Exercise brief: Nothing but the lines from the one containing "React Aria (1145, 1612)" through the one containing "[Add Unbeatable Quality", both included, should be given again, each exactly as written below.
*** Opening of Material for this task ***
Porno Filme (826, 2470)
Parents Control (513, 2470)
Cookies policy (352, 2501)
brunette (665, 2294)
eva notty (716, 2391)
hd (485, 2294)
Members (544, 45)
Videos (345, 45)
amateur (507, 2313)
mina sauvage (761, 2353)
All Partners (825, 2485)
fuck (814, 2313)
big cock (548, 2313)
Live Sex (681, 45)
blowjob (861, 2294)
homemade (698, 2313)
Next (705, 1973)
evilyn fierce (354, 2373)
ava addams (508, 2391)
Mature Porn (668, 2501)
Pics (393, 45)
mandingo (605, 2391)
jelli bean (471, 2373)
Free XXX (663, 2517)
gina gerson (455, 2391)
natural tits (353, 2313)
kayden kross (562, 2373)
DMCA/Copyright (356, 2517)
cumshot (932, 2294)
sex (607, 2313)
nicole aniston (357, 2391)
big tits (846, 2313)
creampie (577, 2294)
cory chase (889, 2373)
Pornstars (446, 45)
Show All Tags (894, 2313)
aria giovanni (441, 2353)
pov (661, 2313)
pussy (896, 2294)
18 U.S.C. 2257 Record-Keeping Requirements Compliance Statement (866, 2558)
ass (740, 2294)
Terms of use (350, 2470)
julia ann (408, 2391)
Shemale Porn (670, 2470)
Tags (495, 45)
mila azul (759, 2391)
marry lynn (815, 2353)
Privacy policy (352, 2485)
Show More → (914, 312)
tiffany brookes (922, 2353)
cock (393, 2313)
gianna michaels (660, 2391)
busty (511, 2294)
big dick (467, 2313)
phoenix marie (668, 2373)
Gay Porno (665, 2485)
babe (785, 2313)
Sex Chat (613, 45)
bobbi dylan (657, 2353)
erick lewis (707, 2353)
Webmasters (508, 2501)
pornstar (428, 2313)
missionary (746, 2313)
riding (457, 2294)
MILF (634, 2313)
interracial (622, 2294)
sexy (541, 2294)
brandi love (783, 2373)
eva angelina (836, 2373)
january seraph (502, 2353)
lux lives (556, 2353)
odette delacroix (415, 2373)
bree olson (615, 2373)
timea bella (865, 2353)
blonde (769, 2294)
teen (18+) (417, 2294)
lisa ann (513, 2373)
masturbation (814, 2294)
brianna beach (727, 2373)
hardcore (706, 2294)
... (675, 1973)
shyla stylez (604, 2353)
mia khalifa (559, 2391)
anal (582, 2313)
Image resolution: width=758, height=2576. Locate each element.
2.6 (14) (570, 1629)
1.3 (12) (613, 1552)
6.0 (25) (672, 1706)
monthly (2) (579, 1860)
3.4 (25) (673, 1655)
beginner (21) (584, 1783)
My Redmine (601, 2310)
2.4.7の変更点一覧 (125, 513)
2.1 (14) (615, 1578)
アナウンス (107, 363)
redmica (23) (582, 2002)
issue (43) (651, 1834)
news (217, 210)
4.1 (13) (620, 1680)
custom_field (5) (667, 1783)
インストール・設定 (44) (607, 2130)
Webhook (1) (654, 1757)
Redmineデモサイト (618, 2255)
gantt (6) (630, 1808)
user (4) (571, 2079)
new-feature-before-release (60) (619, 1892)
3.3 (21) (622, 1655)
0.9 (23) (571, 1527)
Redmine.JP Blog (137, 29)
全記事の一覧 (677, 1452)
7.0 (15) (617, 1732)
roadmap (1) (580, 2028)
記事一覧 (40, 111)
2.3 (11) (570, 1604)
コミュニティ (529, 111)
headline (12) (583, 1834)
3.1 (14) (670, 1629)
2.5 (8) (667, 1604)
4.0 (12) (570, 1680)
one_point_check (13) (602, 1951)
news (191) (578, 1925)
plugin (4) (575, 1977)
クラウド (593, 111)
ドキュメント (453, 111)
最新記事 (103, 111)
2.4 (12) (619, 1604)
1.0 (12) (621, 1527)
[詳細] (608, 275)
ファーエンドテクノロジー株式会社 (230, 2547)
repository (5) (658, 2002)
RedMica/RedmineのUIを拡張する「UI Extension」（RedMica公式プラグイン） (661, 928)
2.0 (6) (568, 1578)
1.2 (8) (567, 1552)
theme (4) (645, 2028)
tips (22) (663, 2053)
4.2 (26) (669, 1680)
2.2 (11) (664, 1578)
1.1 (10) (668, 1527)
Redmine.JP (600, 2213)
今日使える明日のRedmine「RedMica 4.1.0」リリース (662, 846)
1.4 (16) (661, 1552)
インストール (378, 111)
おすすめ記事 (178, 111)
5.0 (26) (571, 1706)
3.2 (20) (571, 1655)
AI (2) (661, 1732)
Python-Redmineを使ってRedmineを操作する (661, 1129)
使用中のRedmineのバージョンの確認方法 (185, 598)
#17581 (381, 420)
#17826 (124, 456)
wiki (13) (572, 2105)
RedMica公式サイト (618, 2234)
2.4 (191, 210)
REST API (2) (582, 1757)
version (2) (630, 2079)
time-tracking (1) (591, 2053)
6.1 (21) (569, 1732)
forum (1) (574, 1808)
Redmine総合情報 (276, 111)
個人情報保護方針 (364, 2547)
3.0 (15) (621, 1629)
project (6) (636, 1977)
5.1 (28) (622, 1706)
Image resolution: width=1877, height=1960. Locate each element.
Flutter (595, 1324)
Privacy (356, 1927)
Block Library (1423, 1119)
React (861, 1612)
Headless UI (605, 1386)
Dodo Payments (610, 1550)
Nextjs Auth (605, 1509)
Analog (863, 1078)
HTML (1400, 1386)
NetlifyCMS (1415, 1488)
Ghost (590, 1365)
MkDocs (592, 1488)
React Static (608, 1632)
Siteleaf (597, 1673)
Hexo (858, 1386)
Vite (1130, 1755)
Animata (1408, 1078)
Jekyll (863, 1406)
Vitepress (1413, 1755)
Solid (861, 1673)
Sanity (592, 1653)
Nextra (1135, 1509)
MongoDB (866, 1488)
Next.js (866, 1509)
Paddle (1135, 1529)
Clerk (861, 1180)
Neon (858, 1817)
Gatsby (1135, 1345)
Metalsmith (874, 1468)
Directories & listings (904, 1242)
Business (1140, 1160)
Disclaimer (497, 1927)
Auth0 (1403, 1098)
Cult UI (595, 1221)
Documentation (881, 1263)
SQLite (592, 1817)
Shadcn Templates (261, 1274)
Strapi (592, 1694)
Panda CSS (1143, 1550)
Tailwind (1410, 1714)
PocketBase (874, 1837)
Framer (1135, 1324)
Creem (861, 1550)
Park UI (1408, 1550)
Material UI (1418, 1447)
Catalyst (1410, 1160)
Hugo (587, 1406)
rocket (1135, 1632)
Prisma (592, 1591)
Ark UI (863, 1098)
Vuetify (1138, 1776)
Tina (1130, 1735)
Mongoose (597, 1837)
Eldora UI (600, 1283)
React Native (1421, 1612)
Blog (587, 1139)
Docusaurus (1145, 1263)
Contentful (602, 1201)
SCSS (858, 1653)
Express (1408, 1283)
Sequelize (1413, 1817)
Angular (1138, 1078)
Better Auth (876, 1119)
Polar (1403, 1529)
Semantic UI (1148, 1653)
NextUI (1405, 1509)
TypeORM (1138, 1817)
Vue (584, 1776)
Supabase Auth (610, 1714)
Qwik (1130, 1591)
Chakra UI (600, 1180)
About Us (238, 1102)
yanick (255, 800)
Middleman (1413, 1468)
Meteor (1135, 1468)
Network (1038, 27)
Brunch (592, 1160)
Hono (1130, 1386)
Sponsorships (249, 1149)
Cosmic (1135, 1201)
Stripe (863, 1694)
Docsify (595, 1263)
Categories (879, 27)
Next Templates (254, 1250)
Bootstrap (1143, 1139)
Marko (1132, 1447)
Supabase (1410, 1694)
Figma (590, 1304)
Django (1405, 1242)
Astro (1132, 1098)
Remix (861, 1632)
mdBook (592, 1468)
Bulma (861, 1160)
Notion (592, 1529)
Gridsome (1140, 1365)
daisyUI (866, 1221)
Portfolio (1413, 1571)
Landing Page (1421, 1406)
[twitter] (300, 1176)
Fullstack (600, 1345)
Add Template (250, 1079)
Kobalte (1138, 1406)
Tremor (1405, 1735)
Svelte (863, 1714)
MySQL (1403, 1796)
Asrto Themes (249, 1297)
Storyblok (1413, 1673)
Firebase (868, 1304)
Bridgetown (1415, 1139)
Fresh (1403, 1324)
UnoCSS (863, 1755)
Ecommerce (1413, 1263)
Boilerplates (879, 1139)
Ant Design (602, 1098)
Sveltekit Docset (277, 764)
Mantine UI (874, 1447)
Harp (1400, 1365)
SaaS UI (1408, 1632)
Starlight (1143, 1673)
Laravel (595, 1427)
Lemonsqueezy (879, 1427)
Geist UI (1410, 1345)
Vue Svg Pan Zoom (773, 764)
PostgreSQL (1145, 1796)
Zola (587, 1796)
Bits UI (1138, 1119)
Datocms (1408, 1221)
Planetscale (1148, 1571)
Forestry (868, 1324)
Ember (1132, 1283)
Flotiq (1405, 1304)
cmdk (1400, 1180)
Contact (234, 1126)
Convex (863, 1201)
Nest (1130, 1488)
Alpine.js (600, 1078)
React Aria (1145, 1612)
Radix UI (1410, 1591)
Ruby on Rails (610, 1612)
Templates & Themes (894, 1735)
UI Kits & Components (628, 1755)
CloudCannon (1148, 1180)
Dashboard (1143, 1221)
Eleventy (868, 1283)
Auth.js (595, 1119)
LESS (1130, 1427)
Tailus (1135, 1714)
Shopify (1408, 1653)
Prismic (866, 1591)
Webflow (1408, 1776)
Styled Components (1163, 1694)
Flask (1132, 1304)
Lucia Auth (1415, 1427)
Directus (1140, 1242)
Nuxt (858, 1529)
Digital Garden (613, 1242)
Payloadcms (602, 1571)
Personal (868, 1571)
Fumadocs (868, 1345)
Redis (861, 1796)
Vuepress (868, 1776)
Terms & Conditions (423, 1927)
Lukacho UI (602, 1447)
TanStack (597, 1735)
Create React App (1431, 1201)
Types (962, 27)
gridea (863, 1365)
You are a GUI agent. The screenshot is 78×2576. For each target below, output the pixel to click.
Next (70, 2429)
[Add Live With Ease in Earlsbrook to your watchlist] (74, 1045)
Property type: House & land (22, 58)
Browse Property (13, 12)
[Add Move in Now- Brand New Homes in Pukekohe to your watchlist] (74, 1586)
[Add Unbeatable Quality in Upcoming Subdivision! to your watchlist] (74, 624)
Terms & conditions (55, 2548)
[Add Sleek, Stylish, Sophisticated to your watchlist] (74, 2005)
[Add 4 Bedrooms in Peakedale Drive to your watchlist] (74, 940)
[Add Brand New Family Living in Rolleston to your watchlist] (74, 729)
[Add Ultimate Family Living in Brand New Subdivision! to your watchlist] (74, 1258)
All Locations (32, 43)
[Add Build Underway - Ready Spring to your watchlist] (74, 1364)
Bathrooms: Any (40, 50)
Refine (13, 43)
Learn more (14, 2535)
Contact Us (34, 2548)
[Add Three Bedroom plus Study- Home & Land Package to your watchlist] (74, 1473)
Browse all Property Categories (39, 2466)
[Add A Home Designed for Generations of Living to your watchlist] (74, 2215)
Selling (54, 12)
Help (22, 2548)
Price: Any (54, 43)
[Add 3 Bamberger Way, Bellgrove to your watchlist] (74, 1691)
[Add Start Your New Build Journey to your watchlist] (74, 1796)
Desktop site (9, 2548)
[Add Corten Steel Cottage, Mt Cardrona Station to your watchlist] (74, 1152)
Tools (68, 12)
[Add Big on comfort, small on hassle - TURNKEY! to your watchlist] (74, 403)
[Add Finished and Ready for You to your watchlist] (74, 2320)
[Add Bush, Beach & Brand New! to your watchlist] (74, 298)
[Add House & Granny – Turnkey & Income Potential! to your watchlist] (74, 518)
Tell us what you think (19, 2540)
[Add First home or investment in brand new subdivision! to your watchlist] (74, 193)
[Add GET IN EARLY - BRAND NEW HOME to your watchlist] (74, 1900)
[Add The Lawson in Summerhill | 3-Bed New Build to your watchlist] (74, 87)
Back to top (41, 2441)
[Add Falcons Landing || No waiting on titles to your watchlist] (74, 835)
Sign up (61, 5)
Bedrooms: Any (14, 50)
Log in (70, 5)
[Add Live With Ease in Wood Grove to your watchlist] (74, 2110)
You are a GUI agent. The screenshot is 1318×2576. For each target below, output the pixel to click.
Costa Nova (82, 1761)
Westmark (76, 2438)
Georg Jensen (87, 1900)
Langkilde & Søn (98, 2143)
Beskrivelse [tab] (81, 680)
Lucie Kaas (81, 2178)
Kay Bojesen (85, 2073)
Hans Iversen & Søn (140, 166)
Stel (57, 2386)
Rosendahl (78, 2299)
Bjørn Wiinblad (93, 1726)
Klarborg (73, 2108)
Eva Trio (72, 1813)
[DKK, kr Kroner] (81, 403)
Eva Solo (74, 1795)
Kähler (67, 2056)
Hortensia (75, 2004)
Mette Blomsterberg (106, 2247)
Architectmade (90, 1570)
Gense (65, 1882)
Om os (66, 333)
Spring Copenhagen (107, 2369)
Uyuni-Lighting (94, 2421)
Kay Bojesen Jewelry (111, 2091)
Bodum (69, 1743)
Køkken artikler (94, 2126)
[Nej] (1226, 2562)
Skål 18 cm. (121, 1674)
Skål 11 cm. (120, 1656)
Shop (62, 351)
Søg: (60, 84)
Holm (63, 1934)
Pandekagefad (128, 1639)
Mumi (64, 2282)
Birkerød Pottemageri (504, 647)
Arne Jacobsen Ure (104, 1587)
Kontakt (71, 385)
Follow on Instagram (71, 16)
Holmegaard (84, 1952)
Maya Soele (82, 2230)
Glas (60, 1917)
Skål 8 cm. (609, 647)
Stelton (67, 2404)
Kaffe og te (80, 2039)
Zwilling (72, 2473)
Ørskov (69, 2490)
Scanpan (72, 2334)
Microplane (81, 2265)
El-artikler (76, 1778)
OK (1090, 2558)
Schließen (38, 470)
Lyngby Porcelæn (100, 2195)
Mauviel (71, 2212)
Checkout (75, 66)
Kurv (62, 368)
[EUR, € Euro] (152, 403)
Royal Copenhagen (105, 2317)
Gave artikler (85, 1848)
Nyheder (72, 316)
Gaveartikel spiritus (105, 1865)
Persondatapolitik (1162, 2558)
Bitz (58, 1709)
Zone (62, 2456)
*** Close of Material for this task ***
Response for this exercise:
React Aria (1145, 1612)
Radix UI (1410, 1591)
Ruby on Rails (610, 1612)
Templates & Themes (894, 1735)
UI Kits & Components (628, 1755)
CloudCannon (1148, 1180)
Dashboard (1143, 1221)
Eleventy (868, 1283)
Auth.js (595, 1119)
LESS (1130, 1427)
Tailus (1135, 1714)
Shopify (1408, 1653)
Prismic (866, 1591)
Webflow (1408, 1776)
Styled Components (1163, 1694)
Flask (1132, 1304)
Lucia Auth (1415, 1427)
Directus (1140, 1242)
Nuxt (858, 1529)
Digital Garden (613, 1242)
Payloadcms (602, 1571)
Personal (868, 1571)
Fumadocs (868, 1345)
Redis (861, 1796)
Vuepress (868, 1776)
Terms & Conditions (423, 1927)
Lukacho UI (602, 1447)
TanStack (597, 1735)
Create React App (1431, 1201)
Types (962, 27)
gridea (863, 1365)
You are a GUI agent. The screenshot is 78×2576. For each target below, output the pixel to click.
Next (70, 2429)
[Add Live With Ease in Earlsbrook to your watchlist] (74, 1045)
Property type: House & land (22, 58)
Browse Property (13, 12)
[Add Move in Now- Brand New Homes in Pukekohe to your watchlist] (74, 1586)
[Add Unbeatable Quality in Upcoming Subdivision! to your watchlist] (74, 624)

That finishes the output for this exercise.